BEGIN Given records
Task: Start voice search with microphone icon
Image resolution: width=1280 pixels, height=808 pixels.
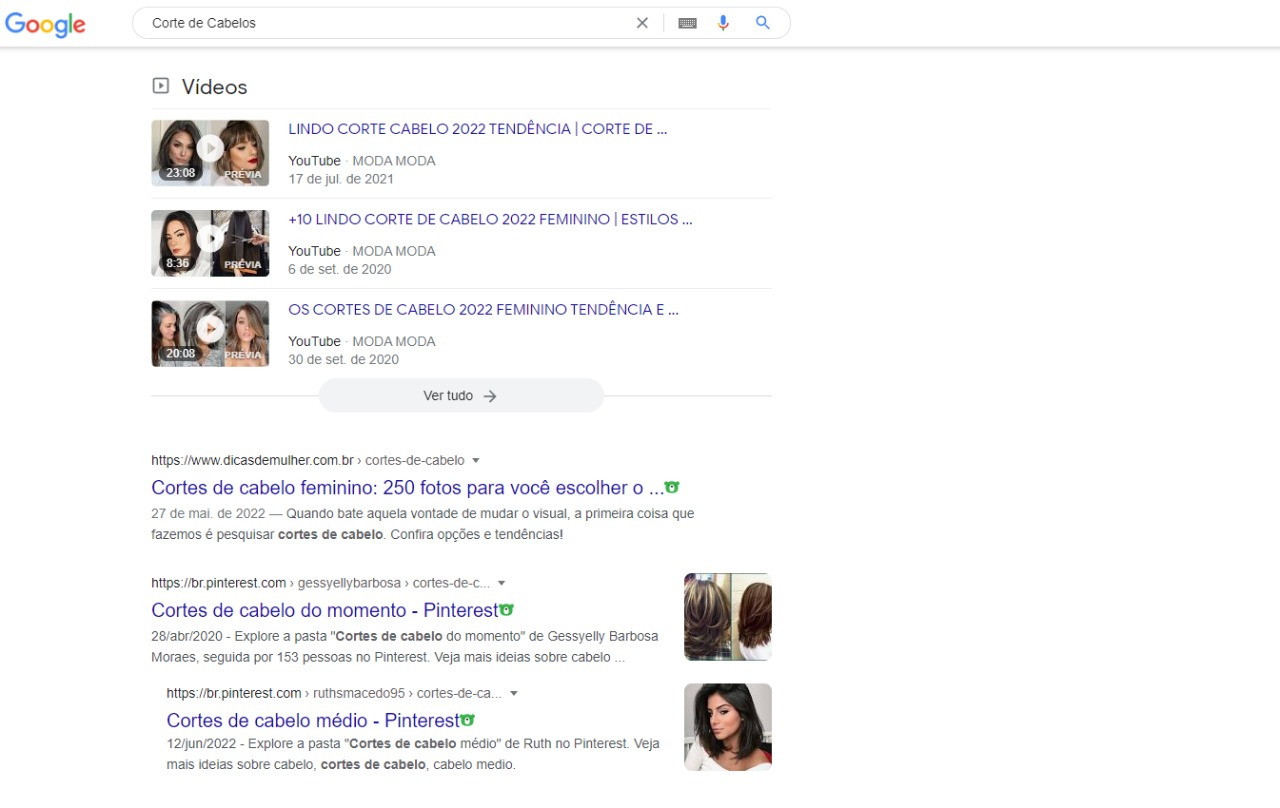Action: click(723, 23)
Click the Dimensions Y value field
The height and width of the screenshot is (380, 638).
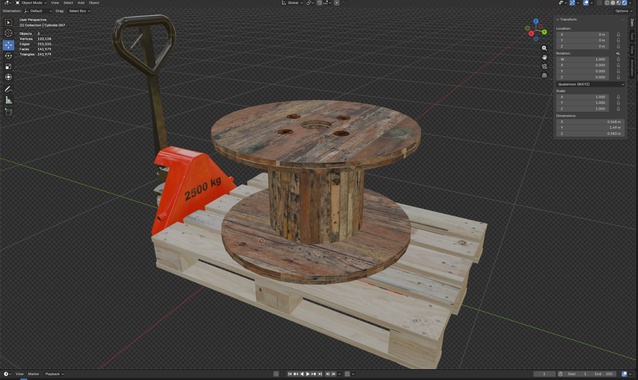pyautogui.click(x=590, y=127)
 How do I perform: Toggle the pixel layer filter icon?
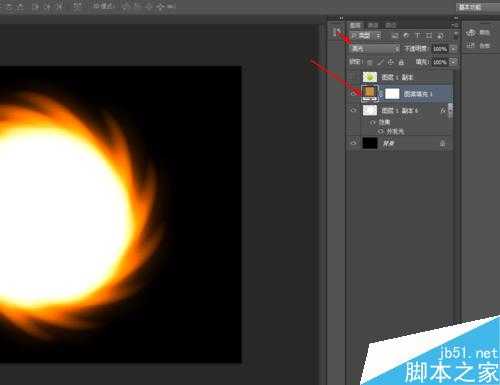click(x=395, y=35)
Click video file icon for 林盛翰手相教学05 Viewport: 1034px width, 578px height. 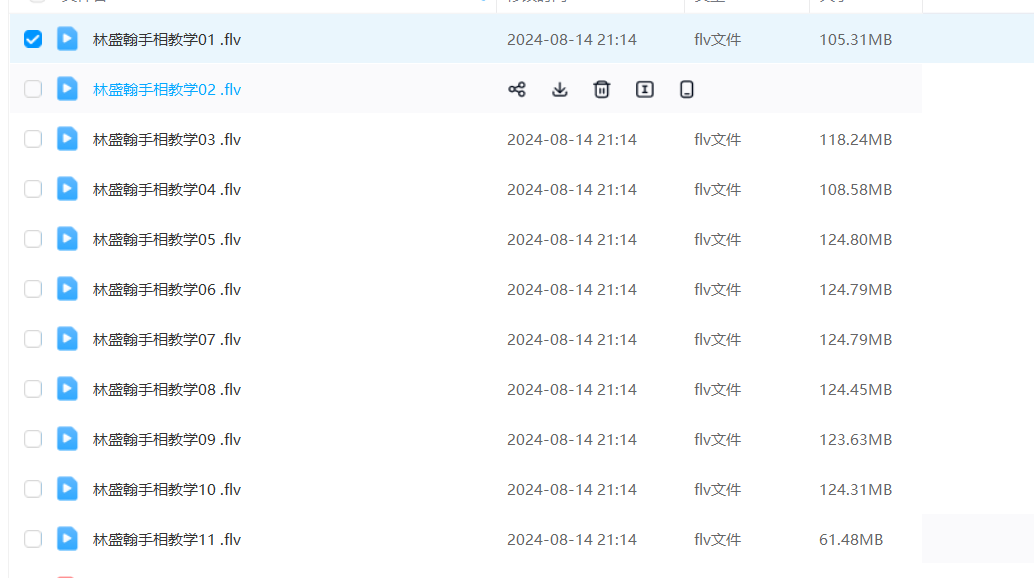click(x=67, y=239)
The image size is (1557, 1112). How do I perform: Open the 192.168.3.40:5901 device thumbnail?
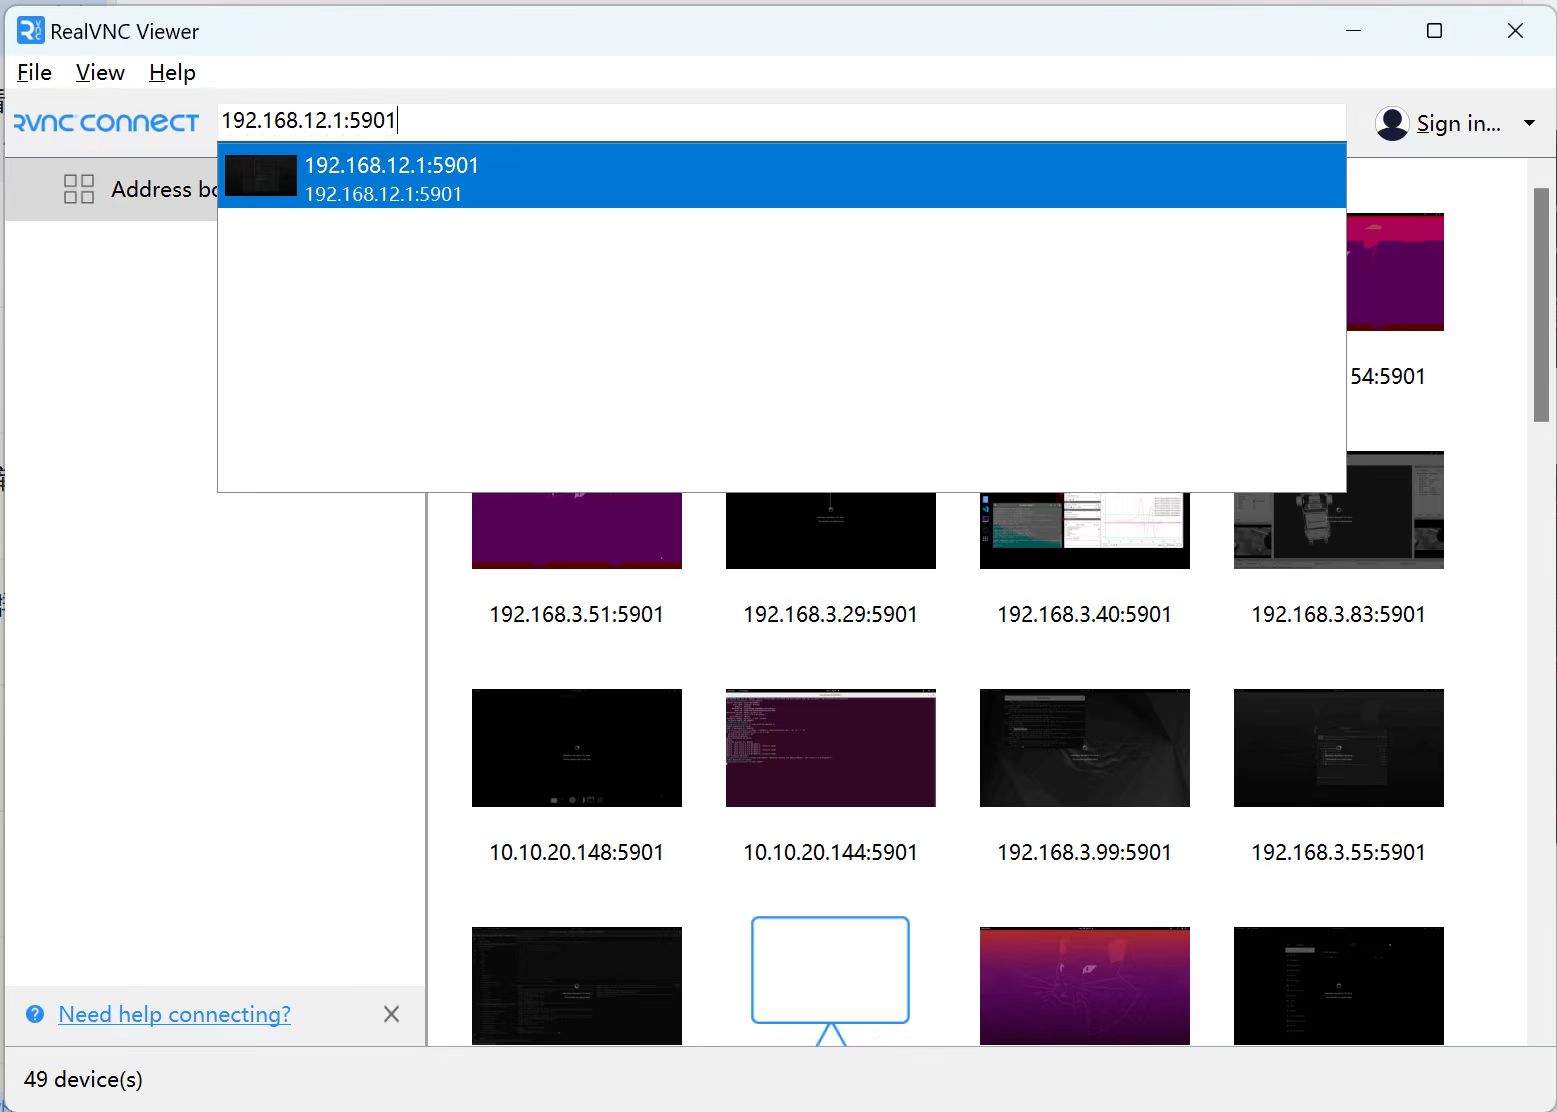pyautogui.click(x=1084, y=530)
END Given records
The range to set down runs from the line containing "The image size" through the final line of the data, both ends included; give it exactly and drop the pictures.

■ Written reply
The image size is (1557, 1112). How do I perform: Open the 192.168.3.40:5901 device thumbnail?
pyautogui.click(x=1084, y=530)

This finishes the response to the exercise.